> [YOUR INSTRUCTIONS]: Repeat all of the data precisely.

> [STUDY MATERIAL]:
▬▬▬▬▬▬
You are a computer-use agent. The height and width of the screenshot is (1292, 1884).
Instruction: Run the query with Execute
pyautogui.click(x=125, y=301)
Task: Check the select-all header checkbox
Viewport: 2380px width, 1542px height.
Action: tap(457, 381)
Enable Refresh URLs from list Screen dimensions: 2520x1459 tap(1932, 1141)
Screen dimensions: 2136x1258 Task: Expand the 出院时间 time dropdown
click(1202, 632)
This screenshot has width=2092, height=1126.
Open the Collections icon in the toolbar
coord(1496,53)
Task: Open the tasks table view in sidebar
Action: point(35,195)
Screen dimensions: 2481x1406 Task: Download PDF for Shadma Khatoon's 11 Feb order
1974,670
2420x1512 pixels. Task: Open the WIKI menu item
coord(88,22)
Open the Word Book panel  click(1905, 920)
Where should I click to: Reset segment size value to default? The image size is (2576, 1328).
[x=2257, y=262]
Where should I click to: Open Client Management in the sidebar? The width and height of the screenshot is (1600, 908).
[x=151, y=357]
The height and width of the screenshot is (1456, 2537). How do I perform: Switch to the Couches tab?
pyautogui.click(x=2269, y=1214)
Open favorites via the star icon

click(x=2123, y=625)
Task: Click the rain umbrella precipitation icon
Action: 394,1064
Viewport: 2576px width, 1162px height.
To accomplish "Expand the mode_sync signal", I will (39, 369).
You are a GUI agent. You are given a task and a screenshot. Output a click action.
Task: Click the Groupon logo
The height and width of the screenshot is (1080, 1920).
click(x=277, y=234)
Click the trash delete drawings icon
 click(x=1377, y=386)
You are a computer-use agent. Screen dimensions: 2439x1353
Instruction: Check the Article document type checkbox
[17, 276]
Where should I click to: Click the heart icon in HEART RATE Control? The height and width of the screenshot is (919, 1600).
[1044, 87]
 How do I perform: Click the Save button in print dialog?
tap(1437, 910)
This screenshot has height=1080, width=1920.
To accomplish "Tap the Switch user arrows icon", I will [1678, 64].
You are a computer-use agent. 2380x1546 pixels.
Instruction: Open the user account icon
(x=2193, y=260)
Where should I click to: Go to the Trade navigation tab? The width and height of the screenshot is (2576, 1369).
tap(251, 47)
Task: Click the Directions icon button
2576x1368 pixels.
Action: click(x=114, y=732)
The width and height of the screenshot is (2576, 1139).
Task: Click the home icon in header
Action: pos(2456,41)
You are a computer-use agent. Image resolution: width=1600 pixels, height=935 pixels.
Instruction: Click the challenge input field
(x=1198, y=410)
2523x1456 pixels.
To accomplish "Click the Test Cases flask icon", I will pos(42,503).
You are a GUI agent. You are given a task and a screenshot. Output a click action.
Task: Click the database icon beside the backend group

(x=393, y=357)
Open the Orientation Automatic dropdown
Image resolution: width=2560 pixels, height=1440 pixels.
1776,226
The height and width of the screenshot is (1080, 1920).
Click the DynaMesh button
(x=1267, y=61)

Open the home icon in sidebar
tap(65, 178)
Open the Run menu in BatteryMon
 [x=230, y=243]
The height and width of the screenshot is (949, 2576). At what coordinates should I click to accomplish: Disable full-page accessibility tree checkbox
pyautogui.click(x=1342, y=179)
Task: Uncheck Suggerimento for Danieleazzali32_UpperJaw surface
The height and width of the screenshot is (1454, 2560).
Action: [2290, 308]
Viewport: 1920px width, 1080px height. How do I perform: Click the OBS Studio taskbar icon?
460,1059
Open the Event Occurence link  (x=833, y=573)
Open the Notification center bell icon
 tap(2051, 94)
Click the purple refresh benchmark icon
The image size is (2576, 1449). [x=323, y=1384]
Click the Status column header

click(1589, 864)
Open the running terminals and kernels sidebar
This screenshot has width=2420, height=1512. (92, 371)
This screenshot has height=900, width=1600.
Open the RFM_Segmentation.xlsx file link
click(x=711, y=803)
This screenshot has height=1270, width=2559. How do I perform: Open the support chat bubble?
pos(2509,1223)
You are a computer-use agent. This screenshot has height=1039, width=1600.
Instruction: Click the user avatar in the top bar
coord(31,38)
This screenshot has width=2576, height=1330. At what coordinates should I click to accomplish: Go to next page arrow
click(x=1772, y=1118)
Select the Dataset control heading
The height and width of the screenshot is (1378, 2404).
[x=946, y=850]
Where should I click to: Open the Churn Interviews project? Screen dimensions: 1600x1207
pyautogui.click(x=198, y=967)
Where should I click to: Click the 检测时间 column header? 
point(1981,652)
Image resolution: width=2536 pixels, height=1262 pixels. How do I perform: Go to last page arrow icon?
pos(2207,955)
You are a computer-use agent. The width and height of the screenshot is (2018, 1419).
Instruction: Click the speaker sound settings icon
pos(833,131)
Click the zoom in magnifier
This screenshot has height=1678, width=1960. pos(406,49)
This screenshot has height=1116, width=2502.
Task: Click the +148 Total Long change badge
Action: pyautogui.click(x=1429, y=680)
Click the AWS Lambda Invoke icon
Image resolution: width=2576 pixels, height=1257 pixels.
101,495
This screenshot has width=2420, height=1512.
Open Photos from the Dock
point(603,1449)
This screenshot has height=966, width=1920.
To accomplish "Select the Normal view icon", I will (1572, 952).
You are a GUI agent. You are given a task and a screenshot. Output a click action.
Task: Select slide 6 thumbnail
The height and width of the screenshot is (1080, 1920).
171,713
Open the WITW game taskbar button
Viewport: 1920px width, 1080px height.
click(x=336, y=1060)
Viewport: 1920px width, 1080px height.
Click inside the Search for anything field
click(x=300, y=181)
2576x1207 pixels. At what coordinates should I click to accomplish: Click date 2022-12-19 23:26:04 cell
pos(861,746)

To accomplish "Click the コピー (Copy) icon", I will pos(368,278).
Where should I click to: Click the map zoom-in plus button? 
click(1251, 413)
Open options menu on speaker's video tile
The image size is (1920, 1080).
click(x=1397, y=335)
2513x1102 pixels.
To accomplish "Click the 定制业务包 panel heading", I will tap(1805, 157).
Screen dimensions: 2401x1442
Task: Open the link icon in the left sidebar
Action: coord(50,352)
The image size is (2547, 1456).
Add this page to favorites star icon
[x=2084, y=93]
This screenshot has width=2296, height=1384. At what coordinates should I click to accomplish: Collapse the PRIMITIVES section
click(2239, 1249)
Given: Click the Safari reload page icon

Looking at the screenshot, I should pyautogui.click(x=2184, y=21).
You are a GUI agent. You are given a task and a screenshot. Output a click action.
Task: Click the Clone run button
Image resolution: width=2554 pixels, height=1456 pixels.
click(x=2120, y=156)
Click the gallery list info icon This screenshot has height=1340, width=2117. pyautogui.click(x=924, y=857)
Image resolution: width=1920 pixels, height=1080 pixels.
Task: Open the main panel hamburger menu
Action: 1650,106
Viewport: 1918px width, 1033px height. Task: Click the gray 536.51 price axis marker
▬▬▬▬▬▬
> [PROBLEM SOLUTION]:
You are a computer-use agent. The height and width of the screenshot is (1292, 1884).
Instruction: Run the query with Execute
pyautogui.click(x=125, y=301)
Task: Check the select-all header checkbox
Viewport: 2380px width, 1542px height.
Action: tap(457, 381)
Enable Refresh URLs from list Screen dimensions: 2520x1459 tap(1932, 1141)
Screen dimensions: 2136x1258 Task: Expand the 出院时间 time dropdown
click(1202, 632)
This screenshot has width=2092, height=1126.
Open the Collections icon in the toolbar
coord(1496,53)
Task: Open the tasks table view in sidebar
Action: point(35,195)
Screen dimensions: 2481x1406 Task: Download PDF for Shadma Khatoon's 11 Feb order
1974,670
2420x1512 pixels. Task: Open the WIKI menu item
coord(88,22)
Open the Word Book panel  click(1905, 920)
Where should I click to: Reset segment size value to default? The image size is (2576, 1328).
[x=2257, y=262]
Where should I click to: Open Client Management in the sidebar? The width and height of the screenshot is (1600, 908).
[x=151, y=357]
The height and width of the screenshot is (1456, 2537). How do I perform: Switch to the Couches tab?
pyautogui.click(x=2269, y=1214)
Open favorites via the star icon

click(x=2123, y=625)
Task: Click the rain umbrella precipitation icon
Action: 394,1064
Viewport: 2576px width, 1162px height.
To accomplish "Expand the mode_sync signal", I will (39, 369).
You are a GUI agent. You are given a task and a screenshot. Output a click action.
Task: Click the Groupon logo
The height and width of the screenshot is (1080, 1920).
click(x=277, y=234)
Click the trash delete drawings icon
 click(x=1377, y=386)
You are a computer-use agent. Screen dimensions: 2439x1353
Instruction: Check the Article document type checkbox
[17, 276]
Where should I click to: Click the heart icon in HEART RATE Control? The height and width of the screenshot is (919, 1600).
[1044, 87]
 How do I perform: Click the Save button in print dialog?
tap(1437, 910)
This screenshot has height=1080, width=1920.
To accomplish "Tap the Switch user arrows icon", I will [1678, 64].
You are a computer-use agent. 2380x1546 pixels.
Instruction: Open the user account icon
(x=2193, y=260)
Where should I click to: Go to the Trade navigation tab? The width and height of the screenshot is (2576, 1369).
tap(251, 47)
Task: Click the Directions icon button
2576x1368 pixels.
Action: click(x=114, y=732)
The width and height of the screenshot is (2576, 1139).
Task: Click the home icon in header
Action: pos(2456,41)
You are a computer-use agent. Image resolution: width=1600 pixels, height=935 pixels.
Instruction: Click the challenge input field
(x=1198, y=410)
2523x1456 pixels.
To accomplish "Click the Test Cases flask icon", I will pos(42,503).
You are a GUI agent. You are given a task and a screenshot. Output a click action.
Task: Click the database icon beside the backend group

(x=393, y=357)
Open the Orientation Automatic dropdown
Image resolution: width=2560 pixels, height=1440 pixels.
1776,226
The height and width of the screenshot is (1080, 1920).
Click the DynaMesh button
(x=1267, y=61)

Open the home icon in sidebar
tap(65, 178)
Open the Run menu in BatteryMon
 [x=230, y=243]
The height and width of the screenshot is (949, 2576). At what coordinates should I click to accomplish: Disable full-page accessibility tree checkbox
pyautogui.click(x=1342, y=179)
Task: Uncheck Suggerimento for Danieleazzali32_UpperJaw surface
The height and width of the screenshot is (1454, 2560).
Action: [2290, 308]
Viewport: 1920px width, 1080px height. How do I perform: Click the OBS Studio taskbar icon?
460,1059
Open the Event Occurence link  (x=833, y=573)
Open the Notification center bell icon
 tap(2051, 94)
Click the purple refresh benchmark icon
The image size is (2576, 1449). [x=323, y=1384]
Click the Status column header

click(1589, 864)
Open the running terminals and kernels sidebar
This screenshot has width=2420, height=1512. (92, 371)
This screenshot has height=900, width=1600.
Open the RFM_Segmentation.xlsx file link
click(x=711, y=803)
This screenshot has height=1270, width=2559. How do I perform: Open the support chat bubble?
pos(2509,1223)
You are a computer-use agent. This screenshot has height=1039, width=1600.
Instruction: Click the user avatar in the top bar
coord(31,38)
This screenshot has width=2576, height=1330. At what coordinates should I click to accomplish: Go to next page arrow
click(x=1772, y=1118)
Select the Dataset control heading
The height and width of the screenshot is (1378, 2404).
[x=946, y=850]
Where should I click to: Open the Churn Interviews project? Screen dimensions: 1600x1207
pyautogui.click(x=198, y=967)
Where should I click to: Click the 检测时间 column header? 
point(1981,652)
Image resolution: width=2536 pixels, height=1262 pixels. How do I perform: Go to last page arrow icon?
pos(2207,955)
You are a computer-use agent. The width and height of the screenshot is (2018, 1419).
Instruction: Click the speaker sound settings icon
pos(833,131)
Click the zoom in magnifier
This screenshot has height=1678, width=1960. pos(406,49)
This screenshot has height=1116, width=2502.
Task: Click the +148 Total Long change badge
Action: pyautogui.click(x=1429, y=680)
Click the AWS Lambda Invoke icon
Image resolution: width=2576 pixels, height=1257 pixels.
101,495
This screenshot has width=2420, height=1512.
Open Photos from the Dock
point(603,1449)
This screenshot has height=966, width=1920.
To accomplish "Select the Normal view icon", I will (1572, 952).
You are a GUI agent. You are given a task and a screenshot. Output a click action.
Task: Select slide 6 thumbnail
The height and width of the screenshot is (1080, 1920).
171,713
Open the WITW game taskbar button
Viewport: 1920px width, 1080px height.
click(x=336, y=1060)
Viewport: 1920px width, 1080px height.
Click inside the Search for anything field
click(x=300, y=181)
2576x1207 pixels. At what coordinates should I click to accomplish: Click date 2022-12-19 23:26:04 cell
pos(861,746)

To accomplish "Click the コピー (Copy) icon", I will pos(368,278).
Where should I click to: Click the map zoom-in plus button? 
click(1251, 413)
Open options menu on speaker's video tile
The image size is (1920, 1080).
click(x=1397, y=335)
2513x1102 pixels.
To accomplish "Click the 定制业务包 panel heading", I will tap(1805, 157).
Screen dimensions: 2401x1442
Task: Open the link icon in the left sidebar
Action: coord(50,352)
The image size is (2547, 1456).
Add this page to favorites star icon
[x=2084, y=93]
This screenshot has width=2296, height=1384. At what coordinates should I click to accomplish: Collapse the PRIMITIVES section
click(2239, 1249)
Given: Click the Safari reload page icon

Looking at the screenshot, I should pyautogui.click(x=2184, y=21).
You are a GUI agent. You are given a task and a screenshot. Output a click action.
Task: Click the Clone run button
Image resolution: width=2554 pixels, height=1456 pixels.
click(x=2120, y=156)
Click the gallery list info icon This screenshot has height=1340, width=2117. pyautogui.click(x=924, y=857)
Image resolution: width=1920 pixels, height=1080 pixels.
Task: Open the main panel hamburger menu
Action: 1650,106
Viewport: 1918px width, 1033px height. Task: Click the gray 536.51 price axis marker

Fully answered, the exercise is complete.